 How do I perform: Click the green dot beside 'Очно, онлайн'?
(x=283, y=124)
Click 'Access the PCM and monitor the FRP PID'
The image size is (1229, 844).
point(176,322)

━━━━━━━━━━━━━━━━━━━━

_Prompt_
Write out the material above exactly, leaving out no line.

_Written response_
 How do I perform: Click the green dot beside 'Очно, онлайн'?
(x=283, y=124)
Click 'Access the PCM and monitor the FRP PID'
The image size is (1229, 844).
point(176,322)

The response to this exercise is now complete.